Jean Pierre Bouchez est un travailleur du savoir. C'est aussi un consultant un chercheur et un spécialiste de la société de la connaissance et de ses acteurs. Après plusieurs ouvrages sur le management invisible et le management des travailleurs du savoir, il produit aujourd'hui un ouvrage sur le conseil en management.
Son ouvrage posséde une part descriptive qui nous présente les principales caractéristiques les formes et typologies du conseil en management. Il montre aussi la dimension commerciale d'un marché qui s'ancre dans des promesses virtuelles co-construites avec les clients. Il essaye d'expliquer les motifs de développement de ce marché et de ses pratiques, mais également le positionnement stratégique des principaux acteurs. Le secteur du conseil est révélé dans toutes ses mutations.

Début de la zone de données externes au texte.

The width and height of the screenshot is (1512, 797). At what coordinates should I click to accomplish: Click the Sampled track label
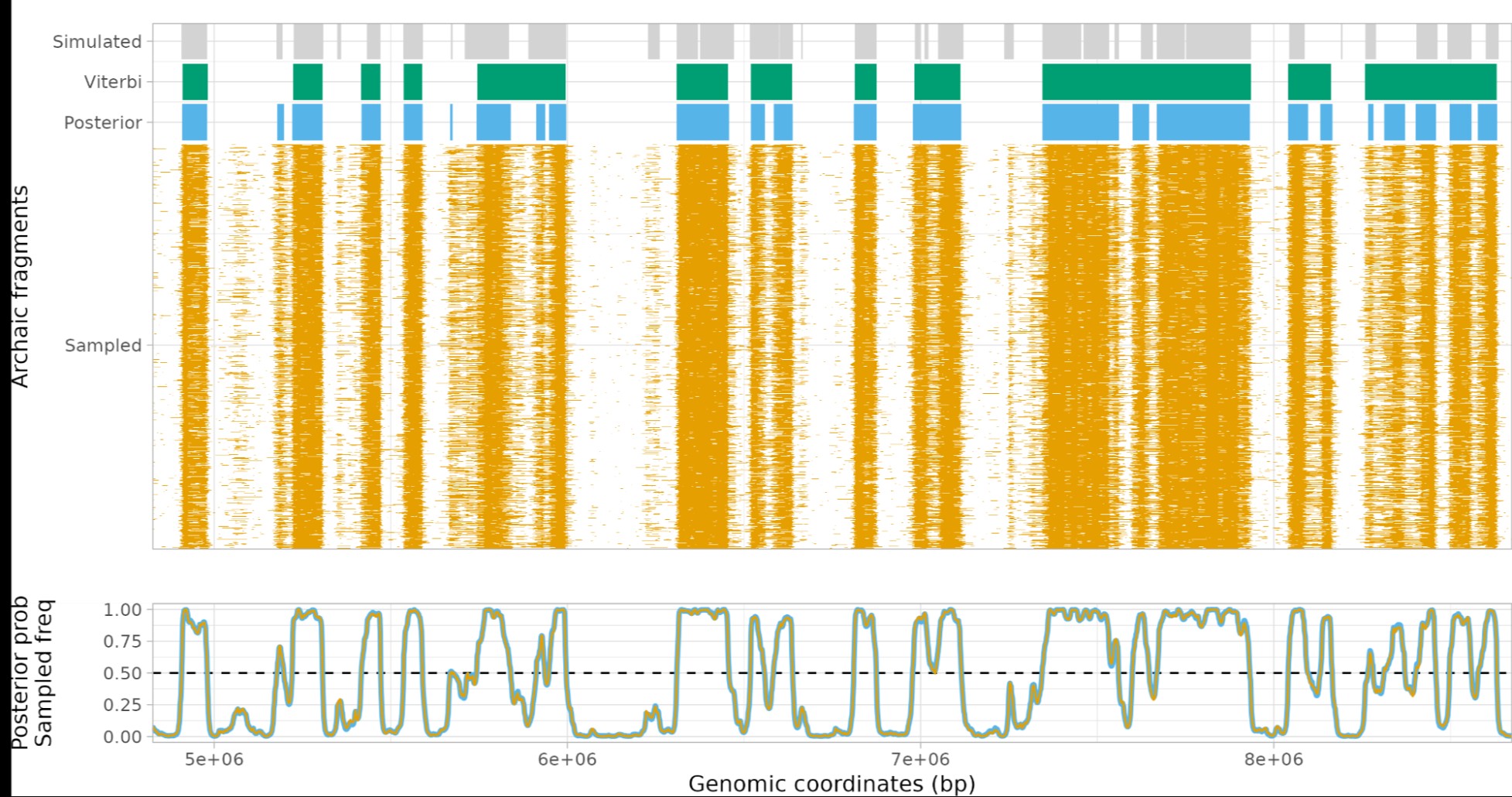pyautogui.click(x=103, y=346)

Le premier chapitre montre la place du commerce des idées managériales et la façon dont ces idées "s'industrialisent". L'auteur montre que les modèles managériaux émergent de certaines grandes entreprises, du monde académique et universitaire, de gourous "héros du management" plus généralement américains, d'une littérature managériale abondante et des grands médias économiques. Cette combinaison d'idées serait la source d'une créativité et d'innovation dans le domaine, mais aussi d'une propagation d'idées en vogue. C'est ainsi que les idées de l'organisation scientifique du travail, toutes sortes de matrices et de concepts traitant de qualité ou de reengineering se répandent. A côté de ses macro-innovations des micros-innovations se développent parfois dans des cabinets de plus petites tailles. Dans le même temps que les idées s'épanchent les prix se positionnent, le marché se structure et se régule.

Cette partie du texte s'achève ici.